A Case Study of Tyre Cartels by Monopoly Capital

Leeching on the Farmers, Squeezing the Consumers & Ruling the Industry; A Case Study of Tyre Cartels by Monopoly Capital by Nidheesh J Villatt

Abstract

Competition Commission of India (CCI) case against Tyre Monopolies

According to CCI, the controversial case is about “a cartel consisting of major domestic tyre manufacturers, namely CEAT, MRF, Apollo Tyres, JK Tyre, and Birla Tyres who have colluded to keep tyre prices at a high level in 2011-12 and sustained the high prices and reaped the the benefits of high profits in 2012-2013 and 2014-2015 when raw material prices for tyres had fallen.” Based on the investigation by the Director General(DG is the investigative arm of CCI), that was completed in 2018, the CCI found out that leading tyre companies and their corporate lobbying firm Automotive Tyre Manufacturers Association (ATMA) colluded to form a cartel and indulged in sharing information and fixing tyre prices in violation of section 3(3) of the Competition Act.
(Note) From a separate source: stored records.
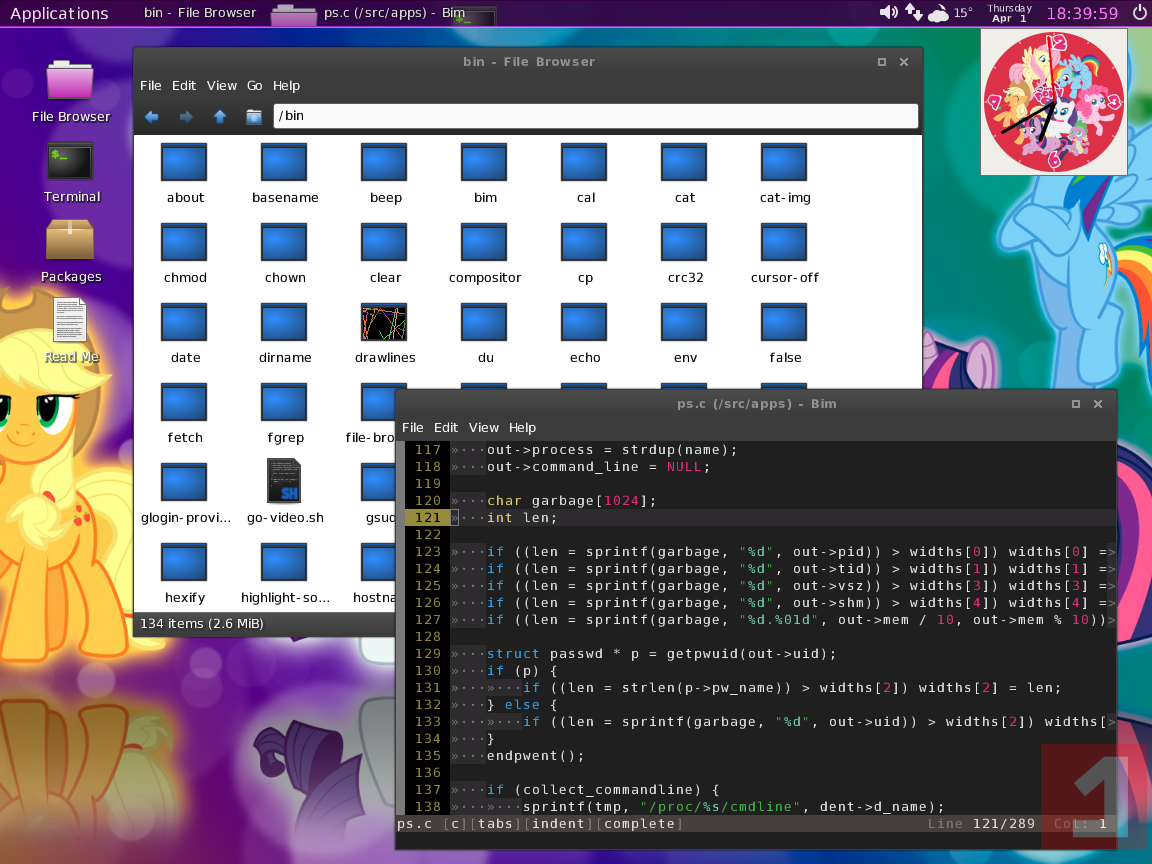Open the Go menu in File Browser

[255, 86]
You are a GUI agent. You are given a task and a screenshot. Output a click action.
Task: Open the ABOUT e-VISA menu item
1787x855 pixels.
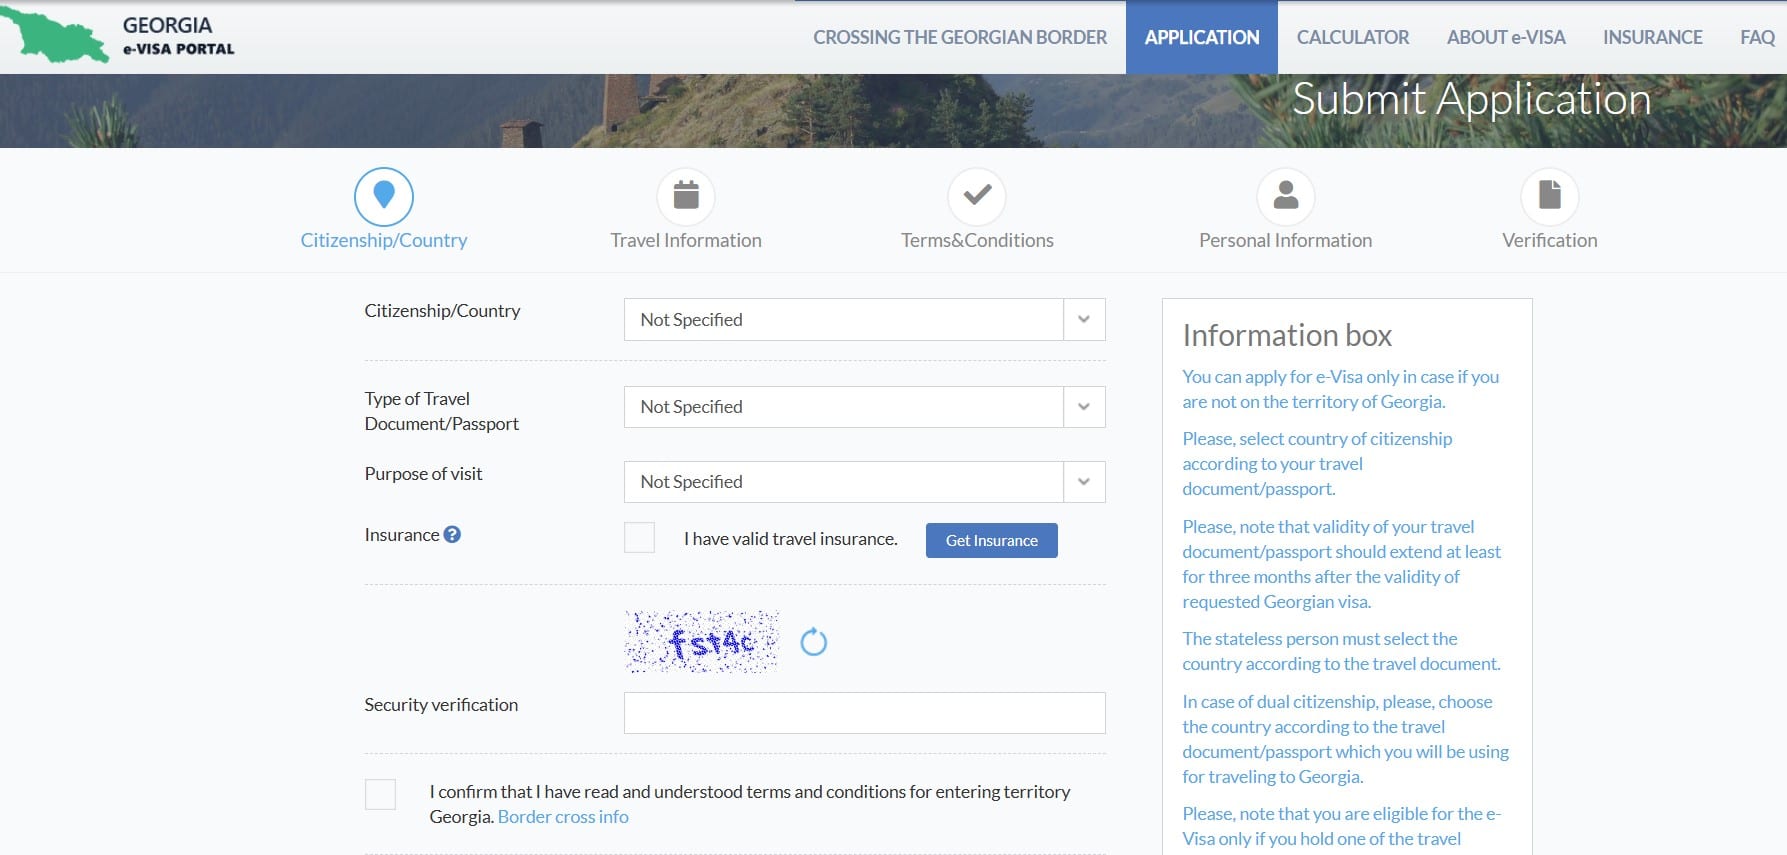[1506, 37]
Analysis of the CCI case documents reveal that tyre monopolies benefited hugely from the “price crash” of natural rubber. In addition, the profit made at the cost of farmers was not transferred to consumers; in fact, the leading companies who are controlling more than 83% of the domestic market were consistently increasing the price of their products.The CCI imposed penalties of more than Rs. 1,788 crore on the Tyre companies and ATMA for legal violations, and the order was communicated to the companies in February 2022 “after a final go ahead by the Supreme Court”.

As a response to the CCI decision, AIKS wrote to the prime minister of India that the Government of India should “provide a grant of Rs1,788 crore, equal to the sum of monetary penalty imposed by CCI on the above five major tyre manufacturing corporate companies to set up a producer cooperative of Rubber farmers to establish world class tyre manufacturing unit under associated ownership”.

However, the tyre monopolies challenged the verdict of the CCI in National Company Law Appellate Tribunal (NCLAT). In December 2022, NCLAT set aside the CCI verdict and demanded that the CCI should pass a fresh order to reexamine “arithmetical and inadvertent errors” as well as to “review the penalty to save the domestic tyre industry”. The CCI filed an appeal in the Supreme Court challenging the NCLAT order and the top court will hear the appeal in September 2023.

Analysis

A critical analysis of the case history reveals that the two official bodies set up by the Government of India have taken conflicting positions. While the CCI took an objective position based on law, the NCLAT order has obliterated the national interest to promote the interests of corporate houses who profited at the cost of the primary producers of rubber, who are the farmers, and the consumers, simultaneously in a single stroke. This typical characteristic of neoliberal economic policy to mercilessly expropriate the producing classes and squeeze the consumers at the same time is to facilitate the primitive accumulation of capital. It exemplifies the phenomenon of synchronised action of International Finance Capital forces that play at global level and its growing integration with the realm of domestic Monopoly Capitalist forces in every country from above utilising the provisions of various instruments of international agreements.

The mainstream economic and journalistic analysis on violation of Competition laws by cartels in general, and the tyre cartel case in particular, are narrowly focusing on the harm on consumers and have left out primary producers of natural rubber, like farmers and plantation workers, from the analysis.This paper argues that collusive behaviour by tyre cartel should be historically located in the trajectory of capital accumulation by monopolies in the industry.

It reiterates that the cartel has severely affected primary producers by reducing the prices of rubber below the levels that would prevail when input buyers (Tyre MNCs) compete against each other. It is to be noted that Section 3(3) of the Competition Act specifies that any agreement that “directly or indirectly determines purchase or sale prices” is presumed to have a considerable effect on competition. Apart from this robbery on primary producers and consumers, the tyre cartel has ruined the livelihood of a large number of small traders and MSMEs. Tyre cartel establishes that the major contradiction in the rubber sector is the contradiction between the monopoly capital forces that run and benefit from the tyre and tube industry, automotive industry, and the associated speculative trade on one hand, and the non monopoly plantations, rich, medium, and small peasants who grow rubber, the skilled & unskilled labourers, petty traders, and the MSMEs on the other.